なぜ、そんな事を言おうとしたのか。自分の事だが、理解できない。
ミディリシェルは両手を胸に当て、瞼を閉じた。
「……記憶がなくも、魔力の循環方を知っているとは」
「……」
「それも話したくない?」
「……寝る前にいつもやってるの。前に本を読んで、それに載っていたの覚えた」
ミディリシェルはくるっと、半回転して、フォルに背を向けて眠った。
**********
「……むにゅ……むぅ……ふぇ?なんで」
翌朝、目を覚ますと、フォルがいない。それを確認すると、ミディリシェルは頬を膨らました。
その理由が理解できず、戸惑う。
「おはよ」
「……しゃぁ」
ゼノンが朝食を持って、部屋を訪れた。今日は、見るからに柔らかそうなパンとスープだ。
「猫かよ」
「……おはよ。帰してくれる気になったの?」
「……そんなに、帰りたくなるくらい良い場所なのか?」
「……しゃぁ」
ゼノンの質問に、ミディリシェルは、枕をぎゅっと抱きしめて、猫の威嚇真似をした。
「……匂いに惑わされないの」
「惑わそうとしてねぇよ。つぅか、匂いは良いのかよ」
「……」
ほんのりと頬を赤らめて、ミディリシェルは頷いた。
「……えっと、朝飯持ってきたから、また、昨日みたいに食べさせれば良いか?」
「……べぇ」
「なんで俺にはそんなに敵意剥き出しなんだよ。勘違いであんな態度を取ったのは本当に悪いと思ってるけど、そろそろ機嫌直してくれて良いだろ」
「……なんで、そんなに優しくしようとするの。優しくしないでって言ったのに」
枕を抱きしめる手に力が入る。今にも泣きそうな表情で、ミディリシェルはゼノンにそう質問した。

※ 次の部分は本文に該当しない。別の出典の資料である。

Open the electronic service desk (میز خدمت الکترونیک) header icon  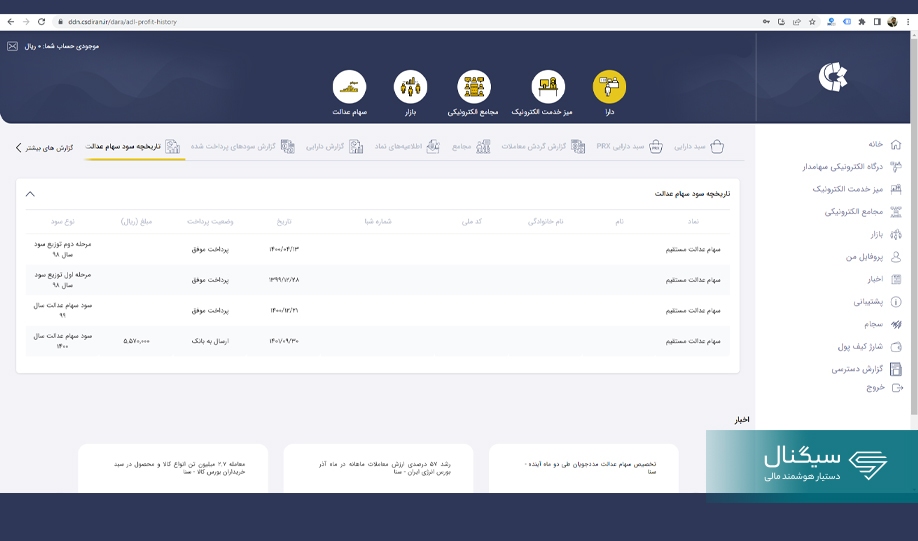tap(547, 87)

「理由なんて必要か?まあ、強いて言うなら、世話したいって思ったから、か?」
「……わけわかんない。おかしな人」
「こういう相手に会った事ねぇのか?」
「ないよ。ゼノンがおかしいだけ」
「……やっぱ、複雑だな」
「なにが?」
「俺、生まれつき、他人の感情が色や模様で視えるんだ。今のミディは、色んな感情が複雑に絡めあっている。ここがそんなに嫌なのか?それとも」
「ミディは、あそこにいて幸せなの‼︎あそこがミディの居場所なの‼︎」
ミディリシェルは瞳に涙を溜めて、そう叫んだ。
「……」
「むにゅ⁉︎(もぐもぐ)……スープが染み込んで美味しいの……じゃなくて、ミディは」
「その話はもう良い。今はもうそれには触れねぇよ。だから、お前も、ここで療養してると思って、あの国の事は一旦忘れろ」
「……そんなの、できないよ」
「なら、少しで良いから、お前がいやがる優しさっつぅもんを受け入れろ」
「……それは、できるかも。あーん」
ミディリシェルは、昨日の夜と同じく、ゼノンに食べさせてもらった。
ほんのり甘みのあるパンに、クリーミーなスープが良く合う。
「……ご馳走様。美味しかった……」
ミディリシェルは、優しさを少しは受け入れる努力をしようと、薬の入った小瓶を手に取った。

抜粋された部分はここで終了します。